* The task *
Transcribe each of the rows below line for line, altering nothing.

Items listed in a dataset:
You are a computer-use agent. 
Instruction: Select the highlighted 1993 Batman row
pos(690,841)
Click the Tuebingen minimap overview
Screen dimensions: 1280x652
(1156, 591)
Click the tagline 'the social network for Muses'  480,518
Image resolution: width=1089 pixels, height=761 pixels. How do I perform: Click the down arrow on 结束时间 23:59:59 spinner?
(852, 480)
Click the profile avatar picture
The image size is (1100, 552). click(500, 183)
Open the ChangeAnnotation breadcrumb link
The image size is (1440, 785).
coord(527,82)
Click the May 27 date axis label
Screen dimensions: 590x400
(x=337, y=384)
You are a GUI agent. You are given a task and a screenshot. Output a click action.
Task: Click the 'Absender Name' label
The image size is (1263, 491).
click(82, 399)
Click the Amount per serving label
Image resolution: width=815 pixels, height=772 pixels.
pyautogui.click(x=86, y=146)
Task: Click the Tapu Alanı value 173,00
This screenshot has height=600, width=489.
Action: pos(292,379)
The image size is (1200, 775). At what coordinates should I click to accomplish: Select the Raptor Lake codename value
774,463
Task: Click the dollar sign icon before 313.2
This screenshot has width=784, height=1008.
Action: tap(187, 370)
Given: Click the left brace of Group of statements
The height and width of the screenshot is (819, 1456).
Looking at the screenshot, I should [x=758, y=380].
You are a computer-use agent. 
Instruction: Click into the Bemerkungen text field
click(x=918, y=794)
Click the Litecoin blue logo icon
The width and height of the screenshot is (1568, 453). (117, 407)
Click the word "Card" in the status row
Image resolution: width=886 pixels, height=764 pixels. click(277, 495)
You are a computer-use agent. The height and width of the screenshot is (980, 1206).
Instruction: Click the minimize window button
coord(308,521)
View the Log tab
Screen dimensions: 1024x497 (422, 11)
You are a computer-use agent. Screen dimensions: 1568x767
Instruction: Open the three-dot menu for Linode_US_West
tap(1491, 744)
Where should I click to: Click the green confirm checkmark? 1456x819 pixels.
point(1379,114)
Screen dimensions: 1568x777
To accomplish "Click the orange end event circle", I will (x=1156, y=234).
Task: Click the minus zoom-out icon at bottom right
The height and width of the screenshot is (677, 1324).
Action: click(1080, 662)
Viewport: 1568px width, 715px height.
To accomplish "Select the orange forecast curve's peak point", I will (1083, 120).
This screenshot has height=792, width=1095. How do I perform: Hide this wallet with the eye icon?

* Response to the task *
You are a computer-use agent. 
Instruction: Select the highlighted 1993 Batman row
pos(690,841)
Click the Tuebingen minimap overview
Screen dimensions: 1280x652
(1156, 591)
Click the tagline 'the social network for Muses'  480,518
Image resolution: width=1089 pixels, height=761 pixels. How do I perform: Click the down arrow on 结束时间 23:59:59 spinner?
(852, 480)
Click the profile avatar picture
The image size is (1100, 552). click(500, 183)
Open the ChangeAnnotation breadcrumb link
The image size is (1440, 785).
coord(527,82)
Click the May 27 date axis label
Screen dimensions: 590x400
(x=337, y=384)
You are a GUI agent. You are given a task and a screenshot. Output a click action.
Task: Click the 'Absender Name' label
The image size is (1263, 491).
click(82, 399)
Click the Amount per serving label
Image resolution: width=815 pixels, height=772 pixels.
pyautogui.click(x=86, y=146)
Task: Click the Tapu Alanı value 173,00
This screenshot has height=600, width=489.
Action: pos(292,379)
The image size is (1200, 775). At what coordinates should I click to accomplish: Select the Raptor Lake codename value
774,463
Task: Click the dollar sign icon before 313.2
This screenshot has width=784, height=1008.
Action: tap(187, 370)
Given: Click the left brace of Group of statements
The height and width of the screenshot is (819, 1456).
Looking at the screenshot, I should [x=758, y=380].
You are a computer-use agent. 
Instruction: Click into the Bemerkungen text field
click(x=918, y=794)
Click the Litecoin blue logo icon
The width and height of the screenshot is (1568, 453). (117, 407)
Click the word "Card" in the status row
Image resolution: width=886 pixels, height=764 pixels. click(277, 495)
You are a computer-use agent. The height and width of the screenshot is (980, 1206).
Instruction: Click the minimize window button
coord(308,521)
View the Log tab
Screen dimensions: 1024x497 (422, 11)
You are a computer-use agent. Screen dimensions: 1568x767
Instruction: Open the three-dot menu for Linode_US_West
tap(1491, 744)
Where should I click to: Click the green confirm checkmark? 1456x819 pixels.
point(1379,114)
Screen dimensions: 1568x777
To accomplish "Click the orange end event circle", I will (x=1156, y=234).
Task: Click the minus zoom-out icon at bottom right
The height and width of the screenshot is (677, 1324).
Action: click(1080, 662)
Viewport: 1568px width, 715px height.
To accomplish "Select the orange forecast curve's peak point", I will (1083, 120).
This screenshot has height=792, width=1095. How do I perform: Hide this wallet with the eye icon?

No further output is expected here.